Ross Douthat quotes Ezra Klein’s good post from this morning on how stellar Bush’s cabinet and staffing appointments were, but the former seems to have missed the latter’s point. Ross thinks Ezra is throwing “some much-needed cold water on all the excitement about how smart and experienced and hyper-competent the Obama Administration is shaping up to be.” And then he mentions two David Brooks columns, one lauding the Bush cabinet and one lauding the Obama cabinet and comments, “The two pieces don’t repeat themselves, exactly, but they rhyme – because the Bushies looked pretty good on paper, too.”
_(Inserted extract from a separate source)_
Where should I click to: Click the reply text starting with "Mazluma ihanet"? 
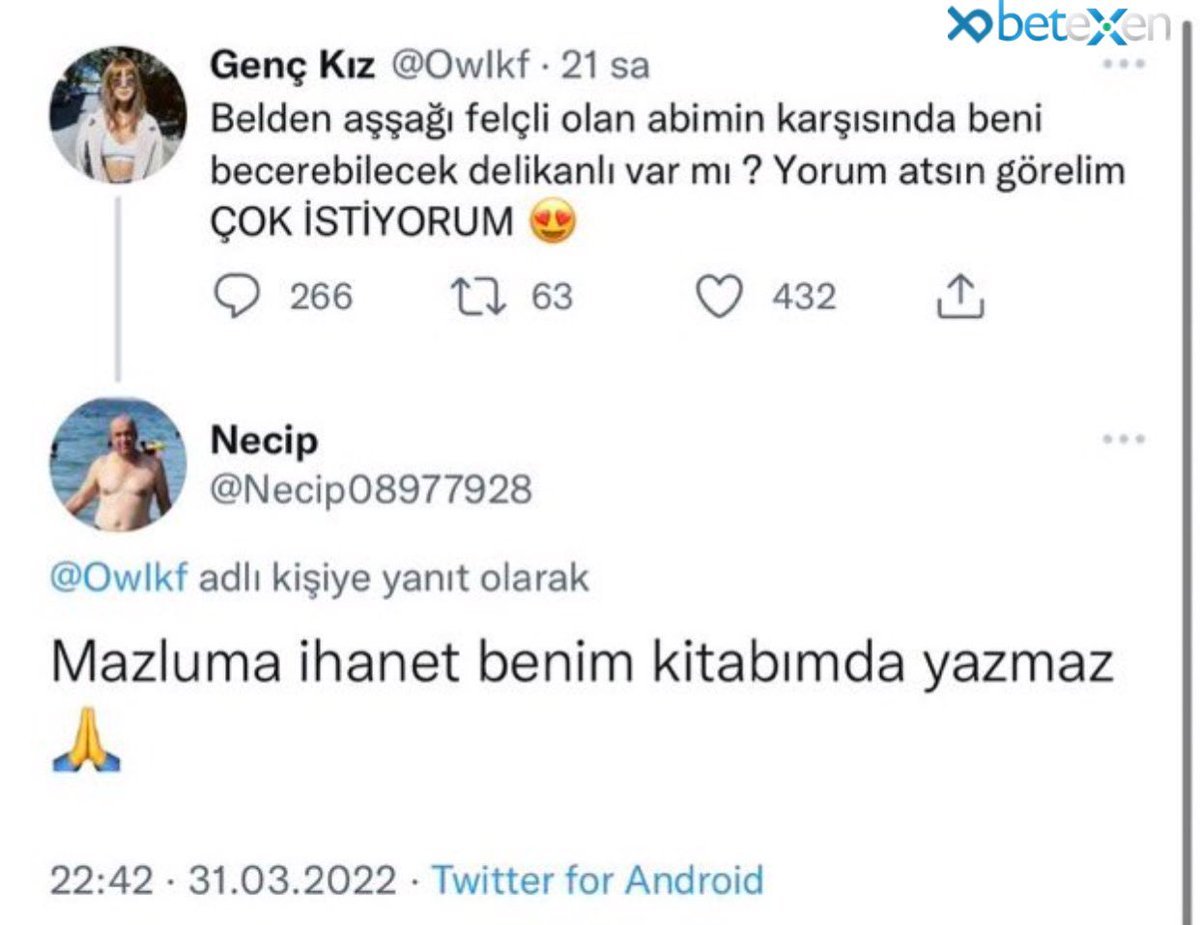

But Klein was not, in fact, throwing cold water on the excitement over Obama’s staffing and cabinet picks. Douthat failed to quote an important paragraph:
Administration culture matters. And in the Bush administration, internal dissent was silenced. Colin Powell’s vaunted experience became an excuse for his rapid marginalization. O’Neill was driven from the administration. Cheney and Rumsfeld rapidly saw their reputations fall apart. It’s not that the Bush administration lacked plausibly competent appointees, it’s that it was actively hostile to competence, and utterly obsessed with loyalty. In that case, the president, not his personnel, turned out to be destiny.
IOW, the problem wasn’t that Bush cabinet picks that “looked pretty good on paper” turned out to be disastrous. It was that Bush marginalized and drove out his competent appointments. Loyalty and doctrinal purity were prized above all else.
Klein doesn’t offer any speculation about what Obama’s “administration culture” will be like, but I think most people suspect it will be far better than Dubya’s. Everything I’ve heard and read suggests Obama values opposing points of view presented intelligently, and that he prizes competence over doctrinal purity.
By way of illustration, Yglesias has some commentary on a Brian Beutler post linking us to a Jamie Kirchick takedown of Karl Zinsmeister. Zinsmeister is apparently an incompetent hack with no qualifications currently serving as Bush’s chief domestic policy adviser. In contrast, Obama has chosen Melody Barnes for this role, someone who by all accounts has impeccable bona fides for the position.
So… Bush started out strong and then ran everything into the ground. Obama appears to be starting out even stronger but the ultimate question is how will he finish?
I’ve got a pretty good feeling about this.